One way of making provisions for all beneficiaries in a blended family is for couples to execute mutual wills. In the Superior Court of Justice Case, Rammage v Estate of Roussel, 2016 ONSC, Justice Robert highlighted the elements of a mutual will. Essentially the mutual will is a reciprocal will in which both parties receive identical benefits from each other and they both identify the same third parties to whom the assets will go after the surviving spouse dies. For instance, to ensure that John’s children as well as Mary’s children receive shares of their assets after they are both dead John could have bequeathed his assets to Mary with a provision in his will that upon Mary’s death the assets will go to all four children equally. Mary would also have made a will leaving her assets to John with a provision that upon John’s death the assets will go to all four children equally. In such a case, regardless of which party dies last the result would be the same.

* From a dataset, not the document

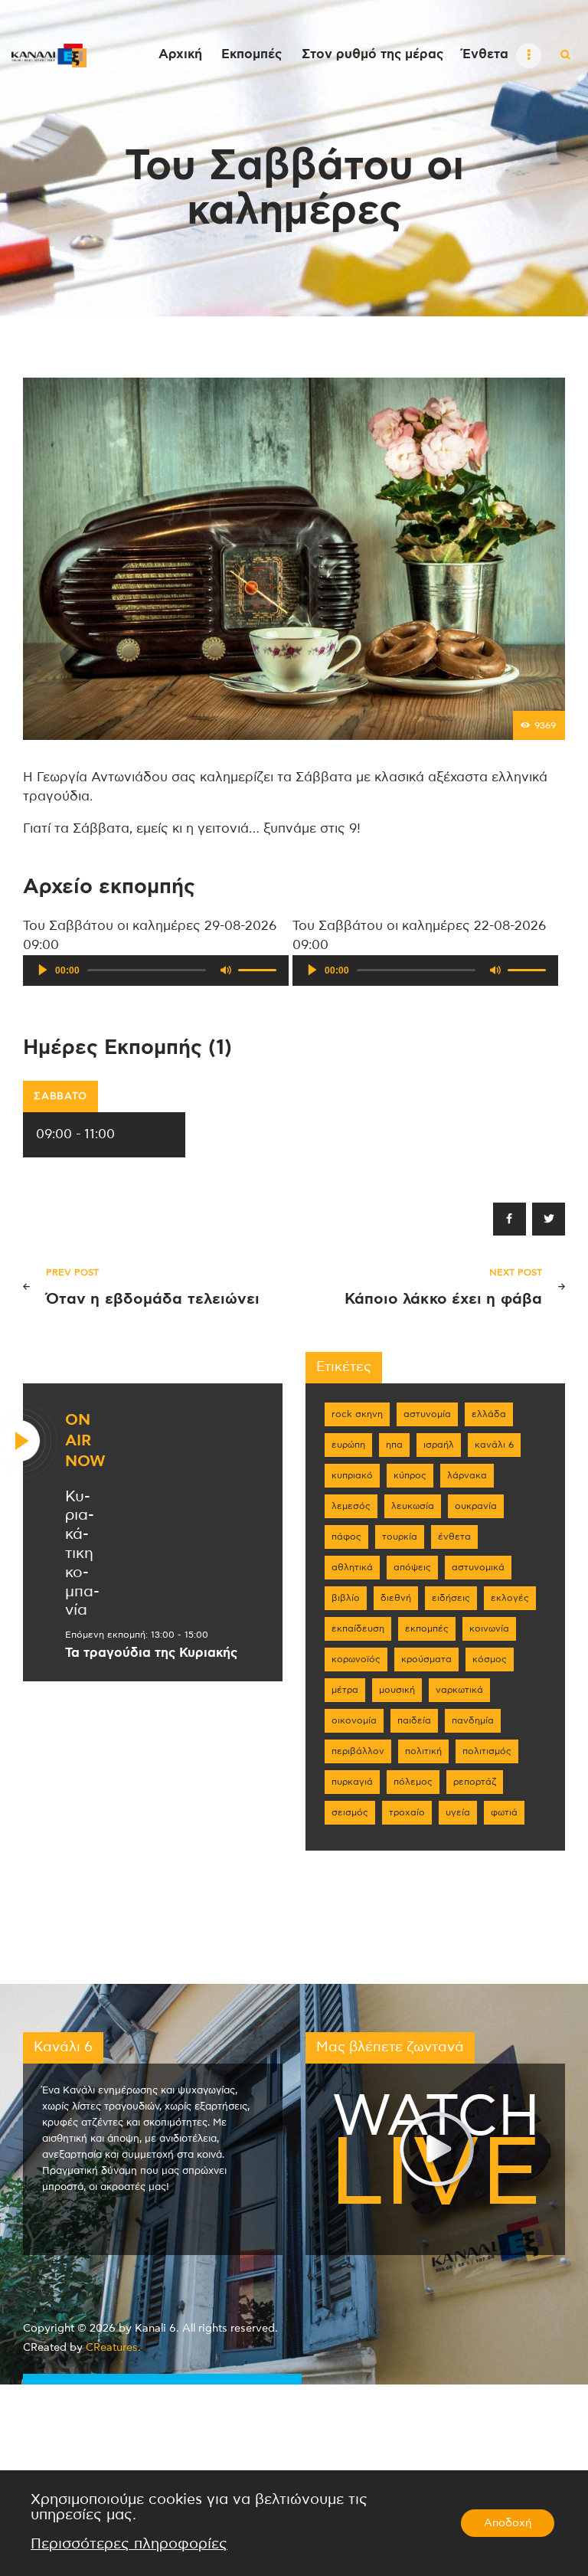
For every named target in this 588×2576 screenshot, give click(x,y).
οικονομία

In order for the parties to obtain these results from their mutual wills the wills must have a proviso stating that they are irrevocable. Further, as stated by Justice Reid in Rammage v Estate of Roussel, ‘there must be evidence of a binding legal contract in order for the will to be interpreted as a mutual will. As such, one party will be unable alter his or her will without the consent of the other. Furthermore, once such a contract is established one party is not allowed to change his or her will after the death of the other, since at that point the dead party’s consent cannot be obtained. As soon as one party dies the mutual will becomes irrevocable. The surviving party will now hold the existing assets in trust for the named beneficiaries. The agreement not to revoke the will may be either a separate document or it may be incorporated in the will. In the absence of a written agreement the court may infer the existence of an oral agreement as in did in Rammage v Estate of Roussel.
If the surviving party decides to breach the agreement and revoke his or her will the children of the deceased party can bring an action in court to enforce the terms of the will.